しかもどの作品もグレードが高く、駄作というものもあまりない。どれも素晴らしい。
女性像、宗教画、肖像画、すべてが標準以上、しかも長生きしたらしいから、作品も多いようだ。
どれもみんな見たい。欲しい。眺めつづけていたい。そんな風に思う。ヴェネツィア派ルネサンスの、大画家。
でもとにかくひとつ、と言えばまず、この「ウルビーノのヴィーナス」だ。
とにかくこれをまず堪能しないとティツィアーノは始まらない。
ウルビーノのヴィーナス
ジョルジョーネと親しかったらしく、ジョルジョーネが早世後、そのいくつかの作品を完成させたらしい経緯もあり、
よくジョルジョーネの作品と混同されたりし、共同制作(未完のものを完成させたようだ)もあったようだ。

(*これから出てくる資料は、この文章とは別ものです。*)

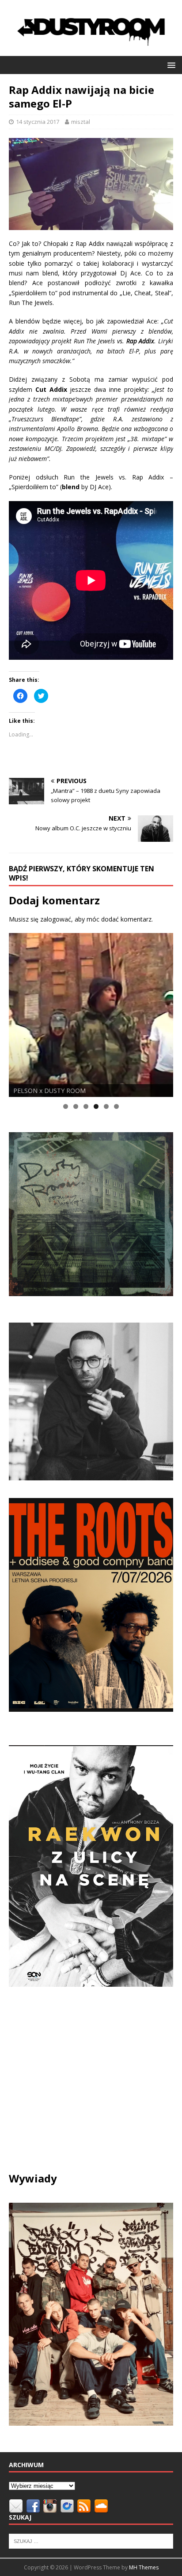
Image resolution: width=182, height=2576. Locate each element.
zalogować (55, 919)
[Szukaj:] (91, 2541)
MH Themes (144, 2567)
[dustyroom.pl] (91, 50)
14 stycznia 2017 (37, 122)
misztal (80, 122)
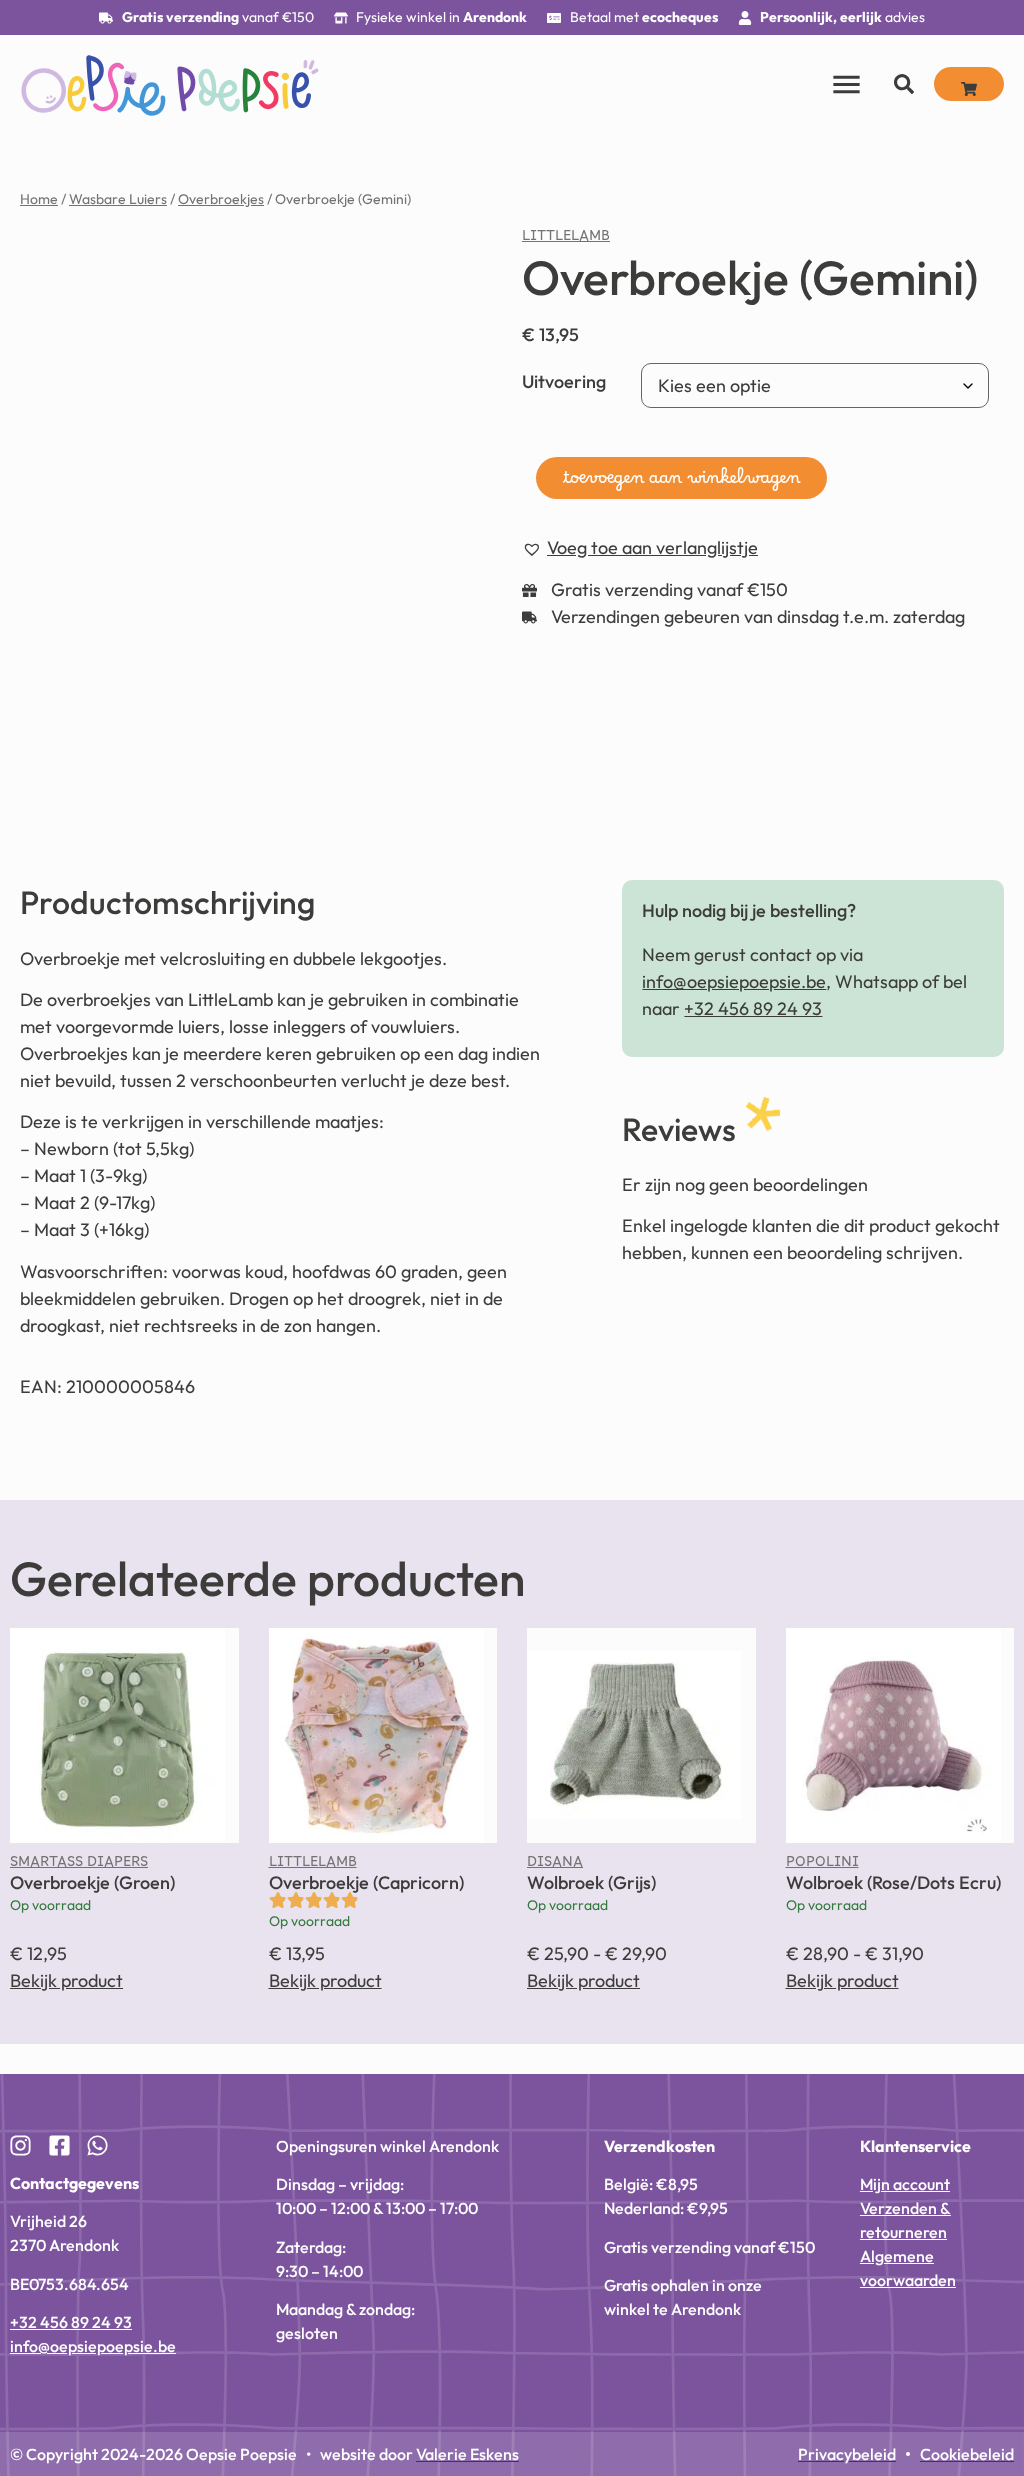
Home (39, 199)
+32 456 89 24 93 (753, 1008)
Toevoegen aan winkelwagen (681, 483)
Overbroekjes (221, 199)
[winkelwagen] (969, 84)
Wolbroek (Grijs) (591, 1882)
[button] (640, 548)
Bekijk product (66, 1980)
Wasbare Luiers (118, 199)
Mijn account (905, 2184)
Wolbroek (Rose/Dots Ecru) (893, 1882)
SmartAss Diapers (79, 1866)
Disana (555, 1866)
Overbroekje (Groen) (92, 1882)
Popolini (822, 1866)
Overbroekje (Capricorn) (366, 1882)
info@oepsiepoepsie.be (734, 981)
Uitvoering (564, 381)
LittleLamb (566, 240)
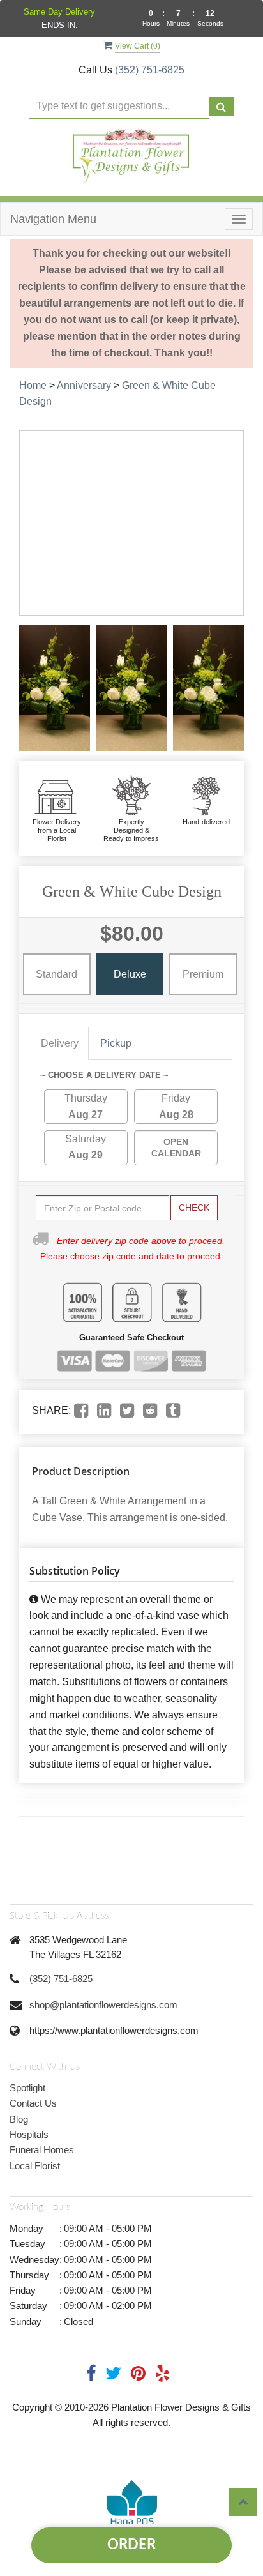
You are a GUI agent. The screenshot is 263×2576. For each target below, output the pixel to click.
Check (194, 1207)
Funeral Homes (42, 2149)
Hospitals (29, 2134)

このヴィーナスは、ジョルジョーネの「眠れるヴィーナス」から触発され、影響がはっきりと見てとれる。
どちらの作品もヴェネツィア・ルネサンスの盛りの息吹をまさに今に伝えている。
このヴィーナス像は、実際のモデルがいたのだろうか。
この寝室でしどけなく寝そべって、シーツの上でうつくしい白い肌を晒している彼女を、
しかし少しも下品には感じられない。
美しく均整の取れた女性の理想的な裸体、その右手には花を掴み、金色の髪はカールを巻いて、
肩に添って垂れている。
花を持って、その花が少しシーツに落ちてしまっている。
足もとには体を丸めた子犬。
部屋の後ろには、彼女の世話をする召使が衣服を用意しているのだろうか。
そして、白い肌を惜しげもなくさらして小首をかしげ、寝そべった彼女の、
こちらを誘惑するような、挑むような、蠱惑的な視線。
ディテールまでがいくら見ても見飽きない。
寝室でくつろぐ彼女はヴィーナスというよりは、裕福な貴族の奥方のようにも見える。
彼女の美しさを絵に留めたくて、主人が描かせた…、そんな想像を抱かせる。
以降のヴィーナス像の規範になった作品ではないだろうか。
ヴィーナスとオルガン奏者
(音楽にくつろぐヴィーナス) プラド美術館 c1550
ヴィーナスとオルガン奏者を表した作品はいくつかのヴァリエーションがあるようだが、
プラドのこの作品が最初のものだとのこと。